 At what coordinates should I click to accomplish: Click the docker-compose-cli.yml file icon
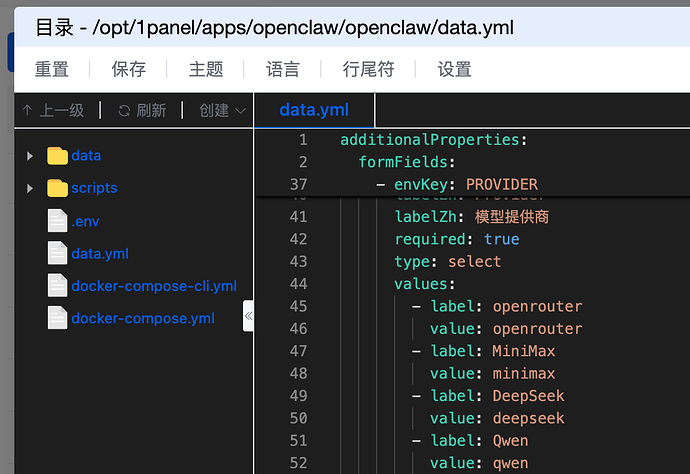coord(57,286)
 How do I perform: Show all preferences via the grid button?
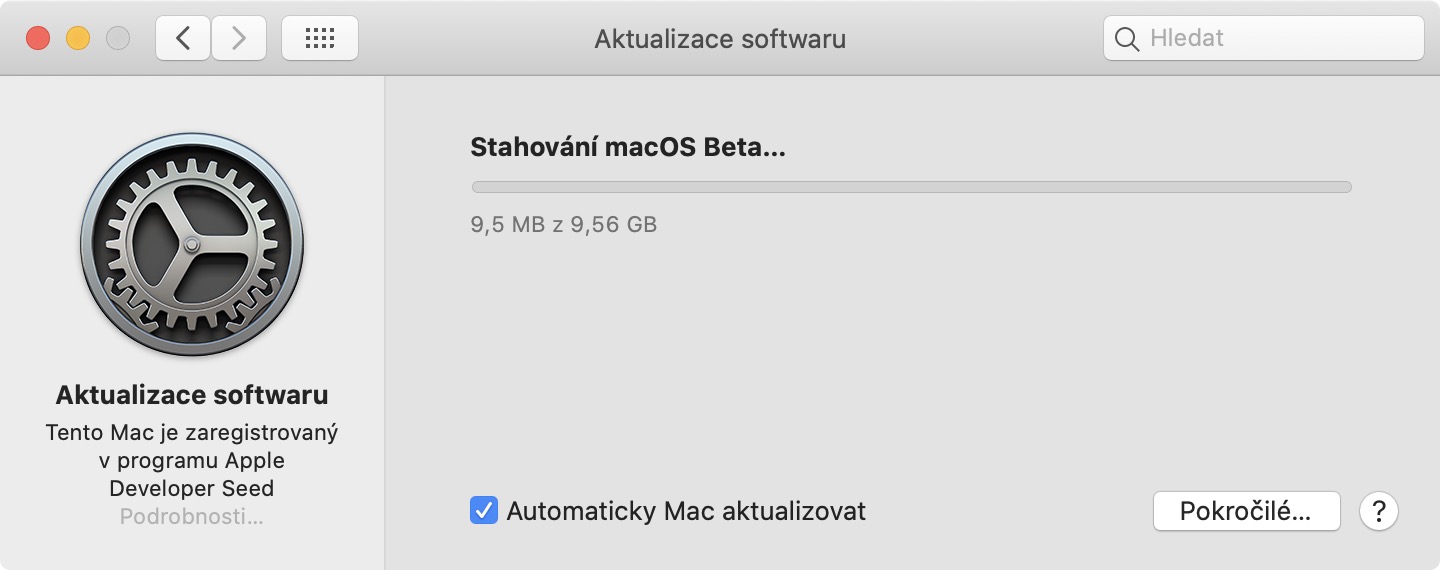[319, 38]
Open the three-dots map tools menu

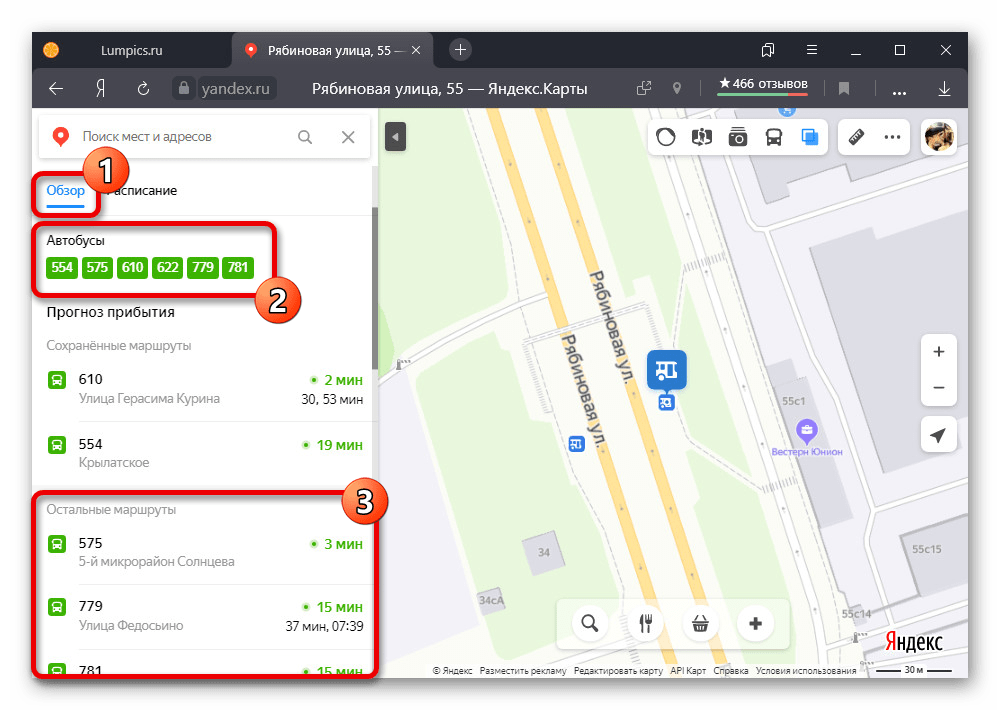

* * * *

[What this task involves] Without the pictures, copy the material exactly as given.

[Finished task]
 At what coordinates should I click to accomplish: Click the docker-compose-cli.yml file icon
coord(57,286)
 How do I perform: Show all preferences via the grid button?
[319, 38]
Open the three-dots map tools menu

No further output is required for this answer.